Le succès sera-t-il au rendez-vous ? A quelques heures du coup d’envoi de la Coupe du monde des clubs aux Etats-Unis (14 juin-13 juillet), l’engouement pour la compétition, au format revisité avec 32 clubs répartis en huit groupes de quatre équipes, se fait toujours attendre et fait craindre de voir des matchs se jouer dans des stades peu remplis.
Des horaires compliqués et des prix trop élevés
La faute à certaines rencontres pas toujours très attrayantes, notamment lors de la phase de poules, mais aussi des horaires compliqués, avec des matchs le midi et en milieu de journée, ainsi que des tarifs trop élevés. Pour attirer les spectateurs, et éviter d’avoir des tribunes vides dans des enceintes dotées d’une capacité importante, la Fifa a décidé de baisser drastiquement les prix des billets et de mettre en place des offres promotionnelles.
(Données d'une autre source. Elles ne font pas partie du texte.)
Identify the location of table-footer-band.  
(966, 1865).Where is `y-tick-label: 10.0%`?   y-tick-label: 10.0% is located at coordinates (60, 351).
C’est le cas notamment pour le match d’ouverture, samedi, à Miami entre l’Inter Miami de Lionel Messi et les Égyptiens d’Al-Ahly. L’instance internationale a mis en place une offre destinée aux étudiants locaux avec jusqu’à quatre places offertes, pour d’autres matchs, pour l’achat d’un billet à 20 dollars (17,30 euros) pour le premier rendez-vous de la compétition, selon The Athletic.
Le premier du match du PSG, récent vainqueur de la Ligue des champions, contre l’Atlético Madrid, dimanche, devrait lui attirer un large public au Rose Bowl Stadium de Pasadena, dont la capacité est de 90.000 places, grâce notamment au prestige de l’affiche entre deux tops clubs européens. Reste à savoir s’il en sera de même lors des prochaines rencontres.
Les organisateurs se veulent en tout cas confiants et misent sur un engouement grandissant au fil de la compétition, dont une grande partie du succès devrait dépendre du parcours des clubs à la plus forte notoriété.